Wage growth in the construction industry has exceeded growth levels in all other industries in the third quarter of 2016, per the Q3 2016 ADP Research Institute® Workforce Vitality Report (WVR). This 7.2 percent wage growth in Q3 continues a three-year positive wage trajectory. Although there is a shortage of skilled labor, that has driven demand for workers and has only put more pressure on employers to continue raising wages.

Let's take a look at what's driving this demand.

More Households Have Better Access to Credit

We've come a long way since the implosion of the U.S. housing market in 2008. Access to credit has loosened substantially, enabling more people the ability to purchase homes. According to the U.S. Census Bureau, American new home construction is showing promise— privately-owned housing starts in October 2016 were at a seasonally-adjusted annual rate of 1.2 million. Although many new homes are coming to market, housing supply continues to lag behind demand, according to the Urban Institute. In other words, the construction business is on the rise and will likely continue its trend.

Businesses Are Expanding

As employment numbers continue to improve nationally, many businesses are looking to expand current facilities or build new ones. The health services sector is one example. The National Center of Policy Analysis reports that health services employment continues to grow while health service organizations are looking to expand facilities and construct additional facilities.

Increased employment often brings a boost in construction, with many employers expanding to accommodate new employees. Additionally, the communities in which they build often see a halo effect from expanded economic activity due to a larger employment population. It should be no surprise that, in the current climate of growing employment, Dodge Data & Analytics reports increased growth in commercial and institutional construction.

Green Construction Leads the Way

Green construction is leading the way in construction wage growth. The green building industry is outpacing overall construction growth in the U.S. in terms of employment and compensation, according to the Bureau of Labor Statistics (BLS). By 2018, the U.S. Green Building Council the council predicts more than three million jobs and $190 billion in labor earnings will come from green construction. This growth is due in large part to the reductions in operating cost that organizations find in energy efficient buildings.
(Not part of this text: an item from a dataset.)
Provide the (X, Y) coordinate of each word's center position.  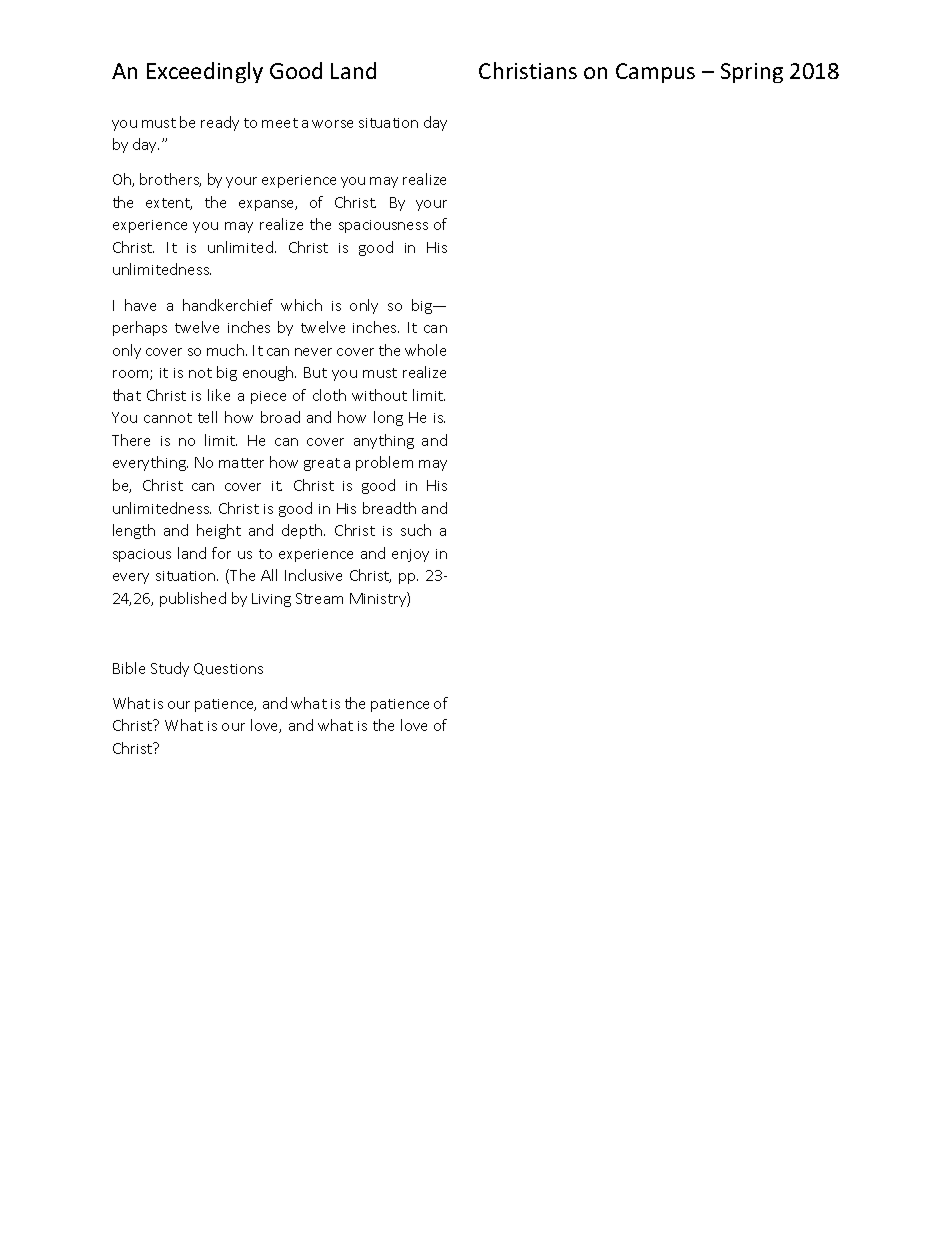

Increased Demand Means Increased Wages

Taking a broader view, all of this increased demand exerts upward pressure on wages. As demand for construction increases, so does demand for skilled construction workers. An increased desire for workers with specialized skills drives up compensation, contributing to the construction industry's continued wage growth.

Even though there have been a few monthly declines in employment in the construction industry over the past year, per the ADP National Employment Report, a labor shortage in skilled construction workers has caused an increase in wages, hours and in-house training according to Construction Dive. Together, they will continue to produce wage growth for the construction industry.

This situation in construction holds true when these factors are present in other industries. Businesses competing for employees in a tight labor market need to be willing to differentiate themselves among candidates by providing higher pay or hours. Another option is to be ready and willing to provide unskilled candidates the type of training that turns them into stronger employees.